Thursday: Despite selling more than 500,000 vehicles in the US for the first time since 2020, Ford Motor Co.’s (F US) quarterly revenue could grow at its slowest pace in more than a year, weighed down by a price war in the electric-vehicle market. Revenue per unit likely fell by 3% in the quarter, the first drop in three years. Ford recently cut prices for its Mustang Mach-e for the second time this year, and has also slashed prices for the electric version of its best-selling F-150 truck. Management’s recent cost-cutting efforts, including workforce cuts, may also come into focus in its postmarket report.

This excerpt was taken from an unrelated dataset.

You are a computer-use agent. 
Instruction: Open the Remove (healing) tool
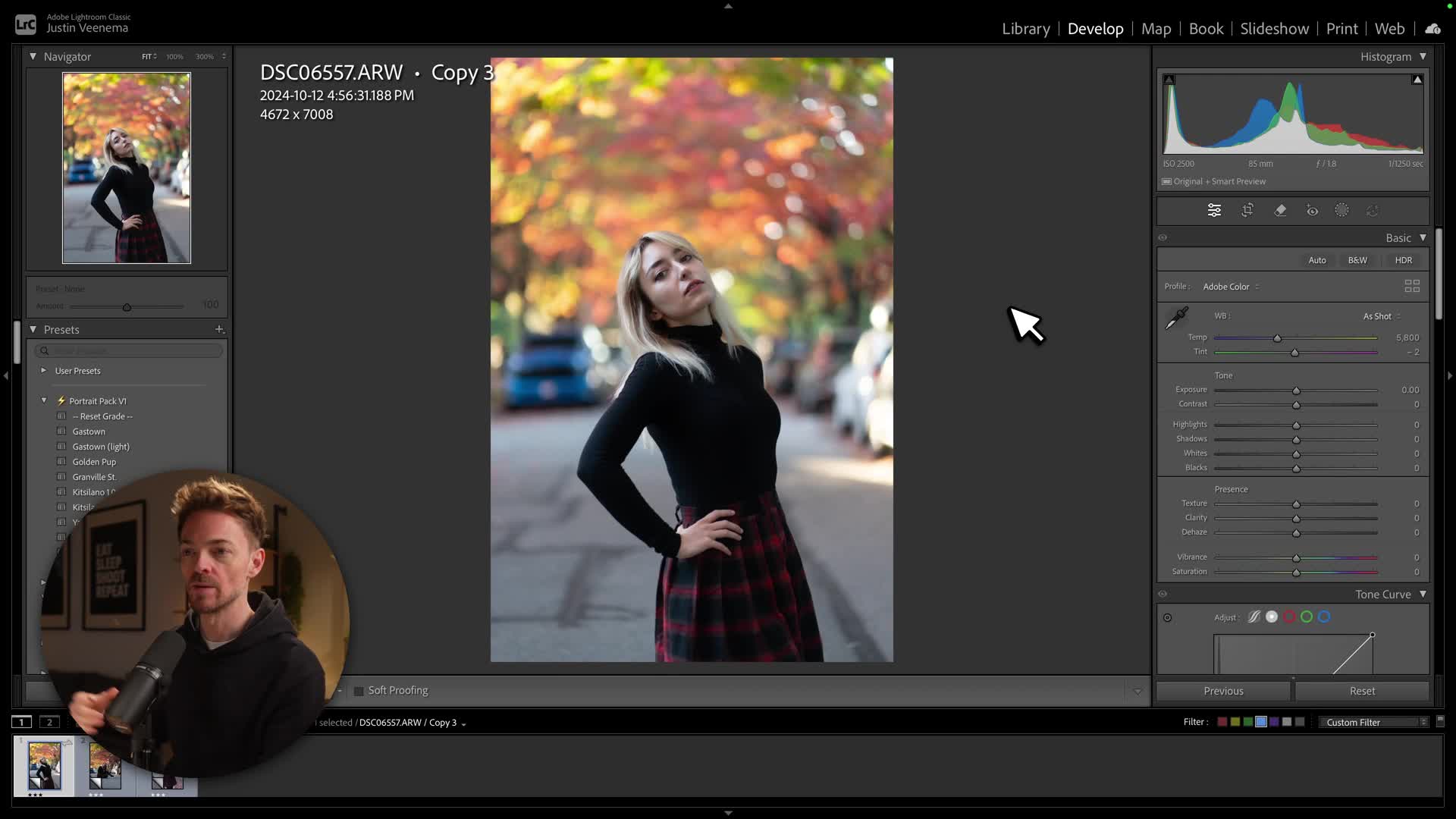[x=1281, y=210]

  • McDonald’s Corp. (MCD US) same-store sales growth is seen slowing to 9%, from 13% in the previous quarter, with US consumer sentiment remaining tepid. Still, the lifting of pandemic curbs in China should boost the fast-food chain’s international same-store sales. Investors may also seek clarity on a Bloomberg report that Carlyle Group and Trustar Capital are seeking a partial exit from McDonald’s operations in Hong Kong and mainland China.
  • Double-digit overseas volume growth likely drove a 12% expansion in Mastercard Inc.’s (MA US) quarterly revenue despite a slump in US consumer spending. A global travel rebound, led by Asia, could continue to offset weakness in the US, with a cheaper dollar possibly strengthening Mastercard’s overseas revenue and volume gains in the second half of the year, BI says.
  • Intel Corp. (INTC US) is set to report its sixth straight quarter of falling revenue, with a decline of 22% year-over-year. Capital spending to expand foundry capacity will position the company for long-term growth but, coupled with declining sales, keep its post-dividend cash-flow negative over the next 18 months, BI notes.

Friday: Chevron Corp.’s reported better-than-expected earnings this weekend helped it sustain its record capital return program, and set the stage for Exxon Mobil Corp.’s (XOM US) pre-market results. Earnings for Exxon are forecast to fall at a similar rate as Chevron’s 48% drop, but that shouldn’t deter its share buyback program. Questions remain about the funds for the share repurchases, as Exxon’s free cash flow will only cover about half the buyback amount if it keeps pace with the first quarter, BI said. 

  • Procter & Gamble Co. (PG US) is poised to report quarterly organic revenue growth of around 7% for its beauty and grooming businesses, and the company is positioned to gain market share thanks its broad range of products and prices, BI says. P&G should also have an easier time budgeting for innovation and execution, with peak inflation past.